(Saved data entries)
= = =

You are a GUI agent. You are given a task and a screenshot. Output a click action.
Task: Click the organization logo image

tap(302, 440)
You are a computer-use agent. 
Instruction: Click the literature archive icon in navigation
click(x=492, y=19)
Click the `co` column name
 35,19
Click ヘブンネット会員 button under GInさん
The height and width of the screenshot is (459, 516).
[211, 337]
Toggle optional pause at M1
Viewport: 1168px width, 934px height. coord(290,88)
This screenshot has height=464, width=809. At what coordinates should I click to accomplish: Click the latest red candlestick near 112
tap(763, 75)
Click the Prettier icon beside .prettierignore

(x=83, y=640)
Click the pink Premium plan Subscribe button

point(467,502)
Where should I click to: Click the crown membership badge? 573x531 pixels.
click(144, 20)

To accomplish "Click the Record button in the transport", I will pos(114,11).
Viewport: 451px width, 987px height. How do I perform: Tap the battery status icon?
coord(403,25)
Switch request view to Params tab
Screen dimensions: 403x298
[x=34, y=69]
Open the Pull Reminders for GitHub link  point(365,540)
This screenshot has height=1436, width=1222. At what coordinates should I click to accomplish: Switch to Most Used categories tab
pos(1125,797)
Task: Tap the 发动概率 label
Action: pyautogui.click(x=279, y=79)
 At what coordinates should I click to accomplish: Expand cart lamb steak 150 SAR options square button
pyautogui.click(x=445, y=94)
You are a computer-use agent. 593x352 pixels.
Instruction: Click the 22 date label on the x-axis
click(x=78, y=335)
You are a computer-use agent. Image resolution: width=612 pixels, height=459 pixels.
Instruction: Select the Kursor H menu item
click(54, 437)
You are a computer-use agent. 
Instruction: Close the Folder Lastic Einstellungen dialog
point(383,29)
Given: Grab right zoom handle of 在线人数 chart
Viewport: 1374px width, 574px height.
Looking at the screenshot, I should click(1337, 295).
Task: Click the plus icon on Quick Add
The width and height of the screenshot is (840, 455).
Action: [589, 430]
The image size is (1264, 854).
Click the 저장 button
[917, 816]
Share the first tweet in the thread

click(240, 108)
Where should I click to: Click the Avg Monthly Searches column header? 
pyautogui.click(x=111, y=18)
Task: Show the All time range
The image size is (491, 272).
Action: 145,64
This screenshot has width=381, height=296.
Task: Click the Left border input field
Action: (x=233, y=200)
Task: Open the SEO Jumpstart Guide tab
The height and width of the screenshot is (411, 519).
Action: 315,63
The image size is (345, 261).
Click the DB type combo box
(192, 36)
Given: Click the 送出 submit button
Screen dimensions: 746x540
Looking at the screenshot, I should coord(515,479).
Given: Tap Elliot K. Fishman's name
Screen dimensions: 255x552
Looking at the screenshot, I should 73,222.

= = =

Problem: Find each line in the data above with the word "agent", then copy it.

Result:
You are a GUI agent. You are given a task and a screenshot. Output a click action.
You are a computer-use agent. 
You are a computer-use agent. 593x352 pixels.
You are a computer-use agent. Image resolution: width=612 pixels, height=459 pixels.
You are a computer-use agent. 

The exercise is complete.